アレットもフローレンも、望むものは同じなのだ。両者とも唯一つ、『魔物の国の復活』を夢見ている。魔物達が人間に支配されることなく、平穏に暮らしていける未来が欲しい。だが、同じものを夢見る2人は、犠牲にする者と犠牲にされる者という2つに分かたれる。
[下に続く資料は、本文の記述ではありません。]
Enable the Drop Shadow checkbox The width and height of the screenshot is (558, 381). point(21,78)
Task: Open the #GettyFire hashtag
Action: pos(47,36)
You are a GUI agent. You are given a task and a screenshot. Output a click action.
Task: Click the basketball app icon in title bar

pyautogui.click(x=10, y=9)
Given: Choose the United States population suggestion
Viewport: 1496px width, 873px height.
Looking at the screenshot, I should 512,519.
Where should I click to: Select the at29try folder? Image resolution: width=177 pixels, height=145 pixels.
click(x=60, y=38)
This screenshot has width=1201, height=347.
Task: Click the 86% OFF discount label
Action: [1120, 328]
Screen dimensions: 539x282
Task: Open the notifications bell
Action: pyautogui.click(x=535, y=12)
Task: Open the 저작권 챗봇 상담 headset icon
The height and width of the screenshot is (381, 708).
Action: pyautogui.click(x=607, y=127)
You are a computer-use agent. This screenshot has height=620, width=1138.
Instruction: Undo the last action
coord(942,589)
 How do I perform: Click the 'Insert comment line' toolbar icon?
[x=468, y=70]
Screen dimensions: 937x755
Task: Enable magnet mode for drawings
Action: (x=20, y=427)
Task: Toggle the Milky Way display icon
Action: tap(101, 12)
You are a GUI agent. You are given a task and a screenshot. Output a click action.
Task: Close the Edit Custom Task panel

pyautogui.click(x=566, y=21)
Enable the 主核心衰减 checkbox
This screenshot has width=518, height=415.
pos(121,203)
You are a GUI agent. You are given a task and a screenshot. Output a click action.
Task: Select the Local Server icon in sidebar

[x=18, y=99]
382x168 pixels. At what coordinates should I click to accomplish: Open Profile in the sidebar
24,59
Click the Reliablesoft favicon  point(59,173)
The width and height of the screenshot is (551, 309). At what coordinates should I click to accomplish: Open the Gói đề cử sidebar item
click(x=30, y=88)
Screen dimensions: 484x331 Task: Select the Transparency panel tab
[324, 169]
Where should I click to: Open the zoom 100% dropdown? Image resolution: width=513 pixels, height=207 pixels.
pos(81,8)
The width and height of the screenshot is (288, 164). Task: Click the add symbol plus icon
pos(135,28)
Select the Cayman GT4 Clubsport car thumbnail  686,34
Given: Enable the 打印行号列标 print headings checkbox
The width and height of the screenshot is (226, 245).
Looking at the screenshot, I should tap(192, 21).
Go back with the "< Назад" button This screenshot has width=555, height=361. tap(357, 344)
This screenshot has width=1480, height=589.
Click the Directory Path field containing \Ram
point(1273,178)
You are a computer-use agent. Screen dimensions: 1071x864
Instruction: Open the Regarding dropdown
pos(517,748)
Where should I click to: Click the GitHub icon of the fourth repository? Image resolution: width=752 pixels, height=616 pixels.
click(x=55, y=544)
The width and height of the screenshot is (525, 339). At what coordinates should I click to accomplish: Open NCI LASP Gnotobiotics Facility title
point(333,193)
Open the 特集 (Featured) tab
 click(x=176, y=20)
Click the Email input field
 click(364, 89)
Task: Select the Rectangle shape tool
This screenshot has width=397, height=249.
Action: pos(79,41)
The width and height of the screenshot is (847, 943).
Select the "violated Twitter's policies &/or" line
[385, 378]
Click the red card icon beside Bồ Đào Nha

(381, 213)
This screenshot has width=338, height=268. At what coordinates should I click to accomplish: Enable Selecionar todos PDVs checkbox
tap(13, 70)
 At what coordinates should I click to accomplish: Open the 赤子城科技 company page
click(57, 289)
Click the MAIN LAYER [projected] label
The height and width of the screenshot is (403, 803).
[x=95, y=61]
「ねえ、アレット。私達に棺は、必要ないわ。……あなたが持ち得る全ては、あなたと、魔物達の未来のために使って」
弔う手間も時間も、戦うために使えばいい。棺を作るための木材は、焚火にでも使えばいい。生きる者が生きる者の為に全てを使えばいいのだ。そうやって、どうか、皆が望む未来を。
……祈るような気持ちで、フローレンはそっと話す。
「……もっと早く、こう言えばよかったな、って、ずっと思ってた。なのにずっと言えなくて、ちょっと悔しかった」
祈りを託すのは簡単だ。そして、託された側はそう簡単に割り切れない。
だが、アレットならばきっと理解してくれるだろうと、フローレンは信じている。
「ねえ、アレット、私も魔物なのよ。力は無いけれど、誇りはあるつもり。だから、どうか……」
何故なら、アレットもまた、フローレンと同じように誇り高き魔物であるから。
「……分かった」
やがてアレットは頷いて、それから強く、フローレンを抱きしめた。フローレンもアレットの背に手を回し、強く強く、抱きしめ返す。
「フローレン……どうか、元気で」
「ええ。……それでいつか、二人ともこの大地に還った時には……また仲良くしてね」
そうして2人は、最後となるかもしれない一時を共に過ごす。その内子供達も寄ってきて、じきにアレットは皆からぎゅうぎゅう抱き着かれ、身動きが取れなくなっていたが。
別れはあくまで、笑顔で。悲観的にならずにいずれ皆が大地に還った時、きっと巡り会うこともできるだろうから。
……夜は、静かに過ぎていった。
翌日、未明。
アレットは皆が寝静まっている間に地下室を出た。
未練はある。だが、未練が消える時など永遠に来ない。思い切って夜明け前の空の下へ出てしまえば、冷えた空気が徐々にアレットへと染み込んでいく。
体が冷えていくにつれて、アレットの心は戦士のそれへと変わっていく。
今を犠牲にしてでも、必ずや、未来を。
……アレットは王城に向けて、足を踏み出した。